Vereadora vai ao Ministério Público denunciar mudança que impede matrícula de crianças em Cmeis de Goiânia

A iniciativa é da parlamentar Sabrina Garcez que denunciou a situação em plenário no fim do mês passado. A intenção é garantir a matrícula das crianças para o próximo ano.

23 de novembro de 2018

No último dia 30, a vereadora foi procurada por pais de alunos dos CMEIs da capital revoltados com a informação que haviam recebido da direção das unidades sobre a decisão da Secretaria Municipal de Educação de não aceitar matrículas de crianças com idade superior a três anos. Os responsáveis pelas crianças, foram informados ainda que elas deveriam ser encaminhadas para as escolas que possuem turmas de pré-primário, que funcionam em período parcial.

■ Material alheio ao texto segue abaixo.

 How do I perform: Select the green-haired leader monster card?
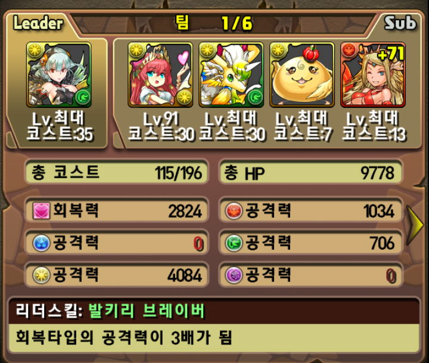59,75

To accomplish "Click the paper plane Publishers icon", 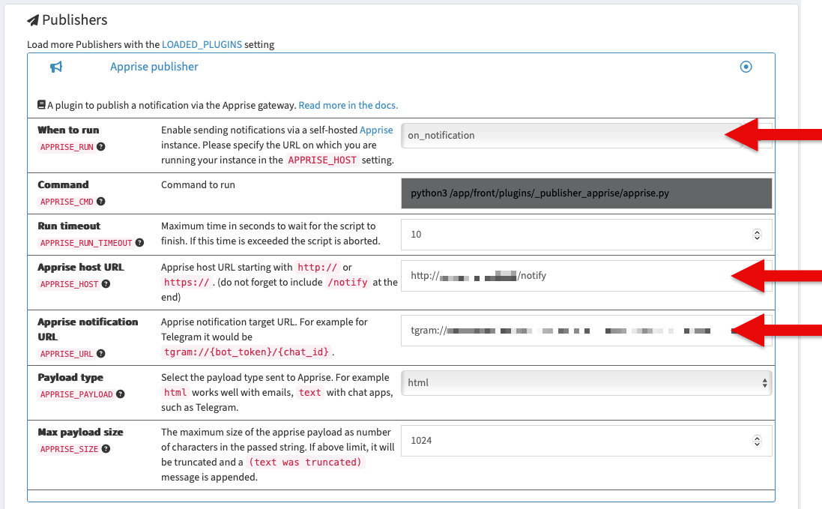I will pyautogui.click(x=32, y=19).
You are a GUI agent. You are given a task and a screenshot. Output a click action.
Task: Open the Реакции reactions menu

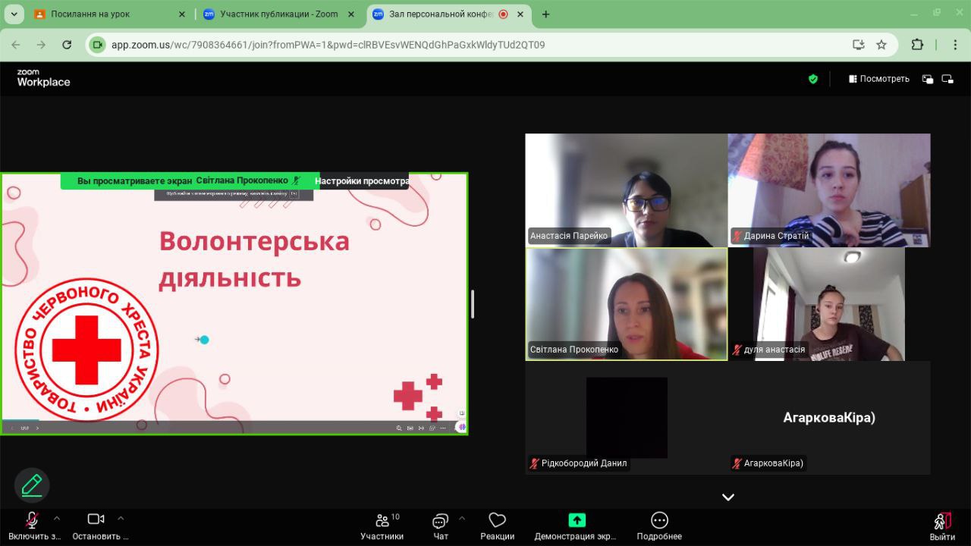pyautogui.click(x=497, y=526)

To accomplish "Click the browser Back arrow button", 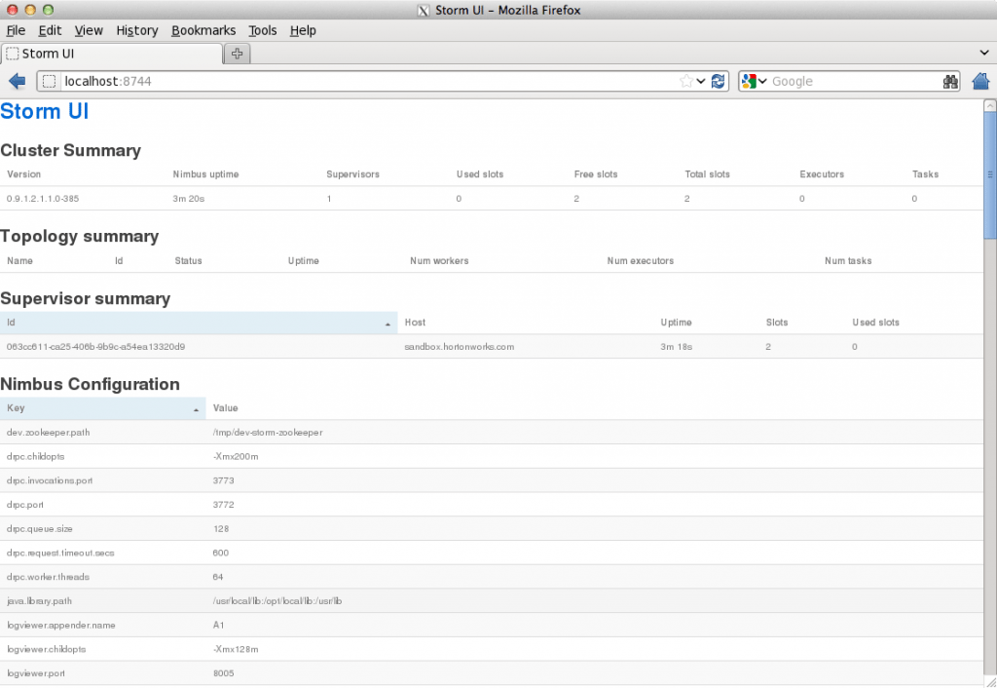I will click(x=17, y=82).
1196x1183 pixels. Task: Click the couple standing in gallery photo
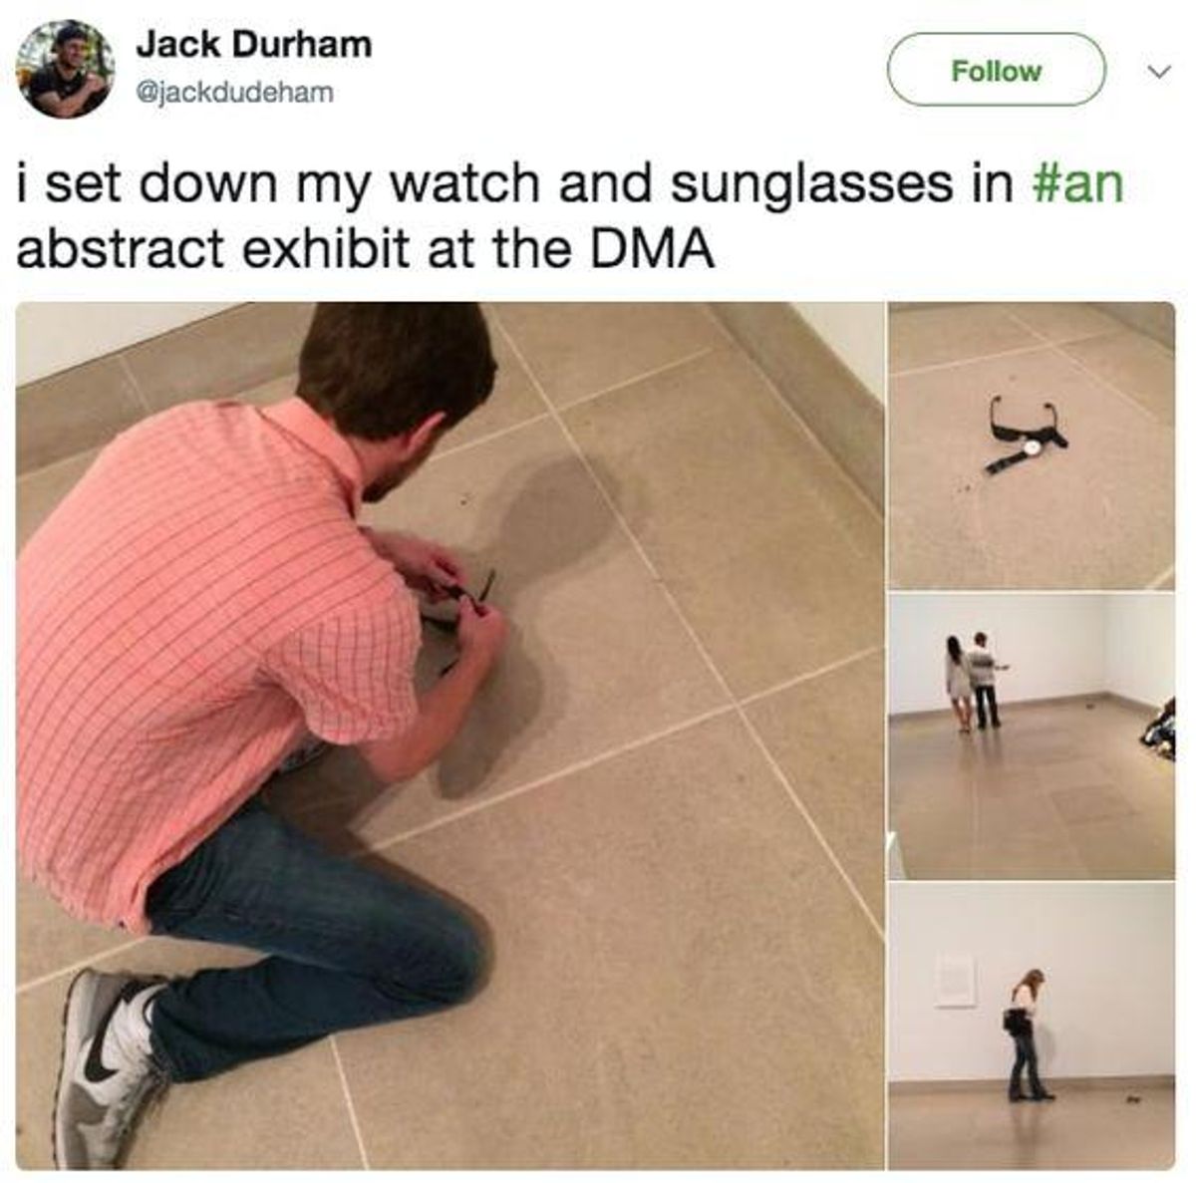pos(974,681)
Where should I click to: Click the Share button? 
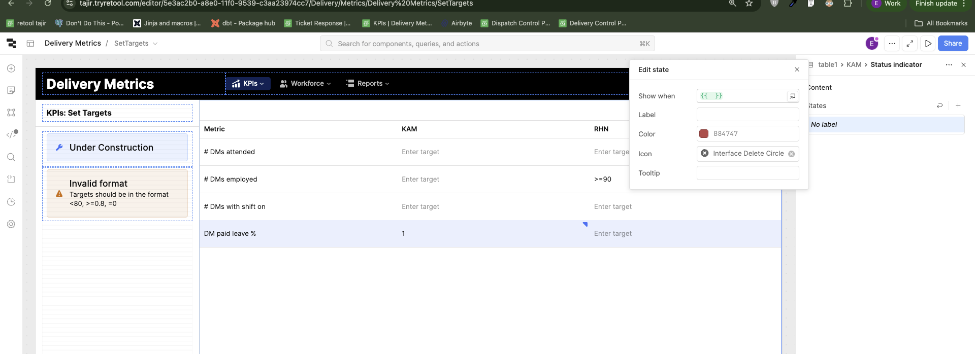[x=952, y=44]
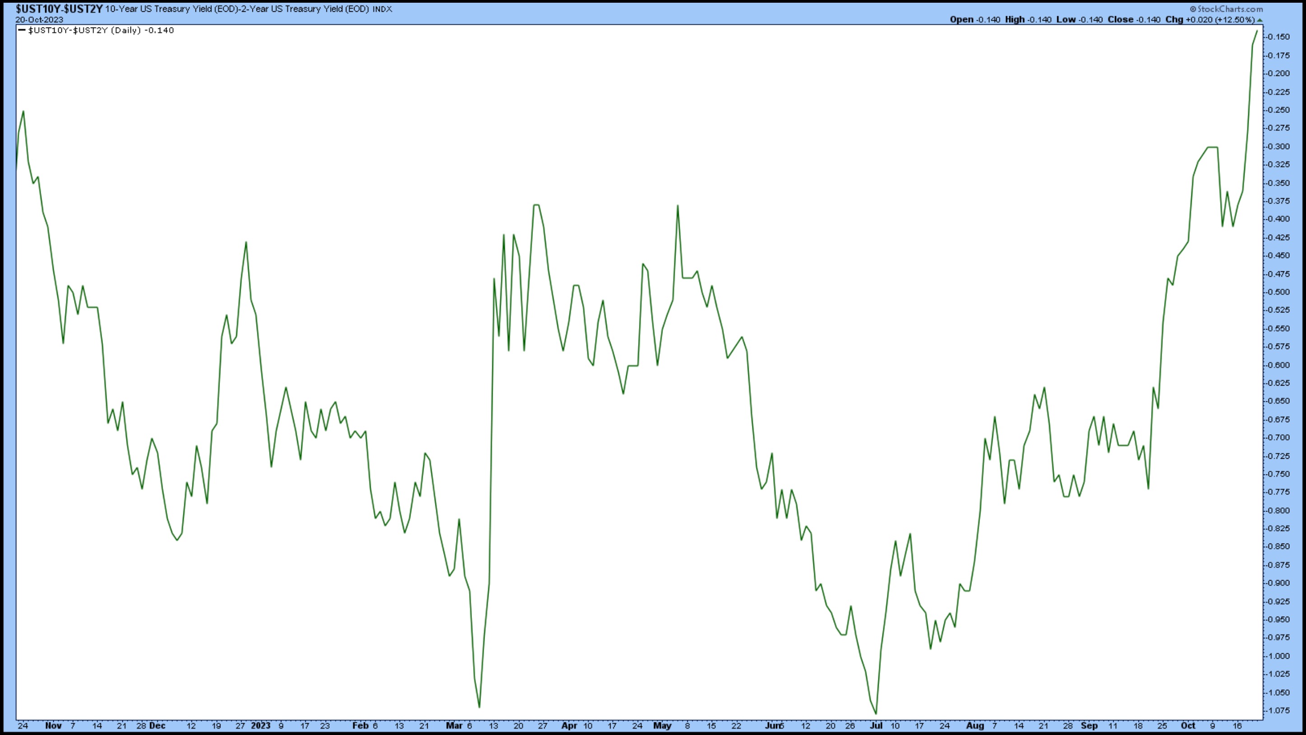This screenshot has height=735, width=1306.
Task: Click the Aug month label on time axis
Action: coord(975,725)
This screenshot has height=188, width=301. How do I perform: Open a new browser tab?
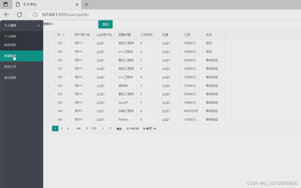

Na oportunidade, Sabrina usou a tribuna da Câmara Municipal para denunciar a situação e apresentou requerimento pedindo explicações ao prefeito Iris Rezende (MDB) e ao secretário de Educação, Marcelo Ferreira da Costa. A vereadora ressaltou ainda que, ao contrário das escolas, os CMEIs atendem as crianças em período integral e ainda servem refeições. “Muitos pais estão preocupados com a mudança e é responsabilidade da Prefeitura oferecer vagas nos CMEIs para crianças com até cinco anos”, lembrou.

Passados mais de vinte dias do pedido de explicações e sem solução para o problema, a vereadora irá hoje, protocolar junto à promotora Maria Bernadete Ramos Crispim, da 42ª Promotoria de Justiça do Ministério Público de Goiás (MP-GO), denúncia contra a Secretaria Municipal de Educação por impedir a permanência de crianças entre três anos e meio e cinco anos nos Centros Municipais de Educação Infantil (CMEIS).

 

A parlamentar e também advogada, alega que a Secretaria Municipal de Educação com o argumento de reestruturação do serviço público está impossibilitando a permanência das crianças nas CMEIS, alegando ainda que o ato ocorre por determinação do Ministério Público, que estabeleceu a ampliação de vagas para crianças de até três anos de idade.

Sabrina Garcez afirma ainda que a situação está prejudicando as famílias em situação de vulnerabilidade social e financeira, que foram pegas de surpresa e não possuem condições de deixar seu trabalho para cuidarem dos filhos, uma vez que os CMEIS garantiam o trabalho regular dessas famílias que podiam deixar os menores impúberes em tempo integral nos Centros Municipais.

“É necessário considerar que as crianças iniciam o processo de alfabetização a partir dos seis anos de idade, portanto antes de atingirem tal idade devem permanecer nos Centros Municipais de Educação que visam a educação infantil e possuem meios apropriados de orientação para esses menores. Os pais vêm mostrando preocupação quanto á metodologia das Escolas Municipais com as crianças que ainda não possuem maturidade e necessitam permanecer na Educação Infantil”, ressalta a vereadora.